Special Forces Group of the United States Army National Guard

The 19th Special Forces Group (Airborne) (19th SFG(A)) is one of two Army National Guard groups in the United States Army Special Forces, along with the 20th Special Forces Group. The group is headquartered at Camp Williams, Utah, and has elements in California, Washington, Rhode Island, West Virginia, Ohio, Montana, Colorado, and Texas.

Like other Special Forces units, the 19th SFG(A) is trained for missions such as unconventional warfare, foreign internal defense, direct action, special reconnaissance, and counter-terrorism. The Utah National Guard describes the group as preparing and deploying special operations forces for missions around the world. As an Army National Guard unit, its elements may also respond to homeland threats, disasters, and other domestic missions when directed by their state governors. Current Army special operations doctrine states that Special Forces groups are regionally oriented and aligned to support combatant commanders and theater Army objectives.

==History==

===World War II lineage===

The 19th Special Forces Group traces its official parent-unit lineage to the First Special Service Force, a joint American-Canadian special operations unit formed during World War II. The parent unit was constituted on 5 July 1942 in the Army of the United States as the 1st Company, 1st Battalion, Third Regiment, First Special Service Force. It was activated on 9 July 1942 at Fort William Henry Harrison, Montana, and disbanded on 6 January 1945 in France.

The First Special Service Force was organized as a combined American-Canadian force trained for special operations in difficult terrain and winter conditions. U.S. Army Special Forces groups trace their official lineage to the First Special Service Force, whose wartime service included operations in the Aleutian Islands, Italy, southern France, and the Rhineland.

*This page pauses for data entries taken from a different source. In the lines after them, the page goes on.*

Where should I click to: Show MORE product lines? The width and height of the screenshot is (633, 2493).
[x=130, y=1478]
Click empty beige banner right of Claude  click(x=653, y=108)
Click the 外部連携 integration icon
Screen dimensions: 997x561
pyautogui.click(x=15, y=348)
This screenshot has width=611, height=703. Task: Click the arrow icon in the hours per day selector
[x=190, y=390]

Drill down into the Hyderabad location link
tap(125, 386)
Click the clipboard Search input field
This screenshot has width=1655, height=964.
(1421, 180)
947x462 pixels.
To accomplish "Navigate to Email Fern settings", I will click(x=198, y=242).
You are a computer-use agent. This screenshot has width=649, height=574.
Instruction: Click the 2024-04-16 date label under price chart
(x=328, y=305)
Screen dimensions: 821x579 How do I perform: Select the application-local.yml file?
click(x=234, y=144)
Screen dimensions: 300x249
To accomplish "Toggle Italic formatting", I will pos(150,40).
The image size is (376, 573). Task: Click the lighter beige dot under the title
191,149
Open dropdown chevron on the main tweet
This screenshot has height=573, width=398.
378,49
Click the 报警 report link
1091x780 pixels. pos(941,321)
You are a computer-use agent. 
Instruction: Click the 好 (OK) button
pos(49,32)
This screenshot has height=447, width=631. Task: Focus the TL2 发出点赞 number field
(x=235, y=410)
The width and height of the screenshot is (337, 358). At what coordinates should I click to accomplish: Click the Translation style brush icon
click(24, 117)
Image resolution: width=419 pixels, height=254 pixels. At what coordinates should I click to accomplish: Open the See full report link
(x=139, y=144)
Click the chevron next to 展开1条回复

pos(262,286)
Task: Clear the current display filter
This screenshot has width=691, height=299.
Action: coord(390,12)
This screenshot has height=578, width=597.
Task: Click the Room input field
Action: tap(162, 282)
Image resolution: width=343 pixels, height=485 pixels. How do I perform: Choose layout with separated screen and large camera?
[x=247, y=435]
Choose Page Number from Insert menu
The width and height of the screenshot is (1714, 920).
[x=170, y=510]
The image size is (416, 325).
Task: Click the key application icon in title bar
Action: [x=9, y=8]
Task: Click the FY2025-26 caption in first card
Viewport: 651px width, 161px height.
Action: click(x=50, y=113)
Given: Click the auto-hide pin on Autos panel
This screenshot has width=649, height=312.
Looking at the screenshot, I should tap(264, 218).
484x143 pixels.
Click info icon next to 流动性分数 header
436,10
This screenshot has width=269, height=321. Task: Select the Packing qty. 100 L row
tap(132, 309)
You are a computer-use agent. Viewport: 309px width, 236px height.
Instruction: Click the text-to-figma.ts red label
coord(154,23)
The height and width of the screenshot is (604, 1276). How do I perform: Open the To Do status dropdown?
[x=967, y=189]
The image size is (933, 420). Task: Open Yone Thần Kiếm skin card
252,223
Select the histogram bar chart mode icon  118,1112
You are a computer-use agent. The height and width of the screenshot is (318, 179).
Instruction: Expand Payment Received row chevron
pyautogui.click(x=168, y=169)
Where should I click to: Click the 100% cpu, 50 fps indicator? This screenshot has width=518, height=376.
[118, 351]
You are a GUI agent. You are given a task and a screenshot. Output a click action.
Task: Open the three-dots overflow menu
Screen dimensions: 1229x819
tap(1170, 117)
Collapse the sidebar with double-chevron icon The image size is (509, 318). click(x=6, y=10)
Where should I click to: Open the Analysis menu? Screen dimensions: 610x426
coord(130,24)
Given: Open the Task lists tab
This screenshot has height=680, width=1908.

===Constitution and Army National Guard organization===

The headquarters of the modern 19th Special Forces Group was reconstituted on 15 April 1960 in the Regular Army as Headquarters, 19th Special Forces Group, 1st Special Forces. On 1 May 1961, it was withdrawn from the Regular Army, allotted to the Army National Guard, and organized from existing units in Utah with headquarters at Fort Douglas.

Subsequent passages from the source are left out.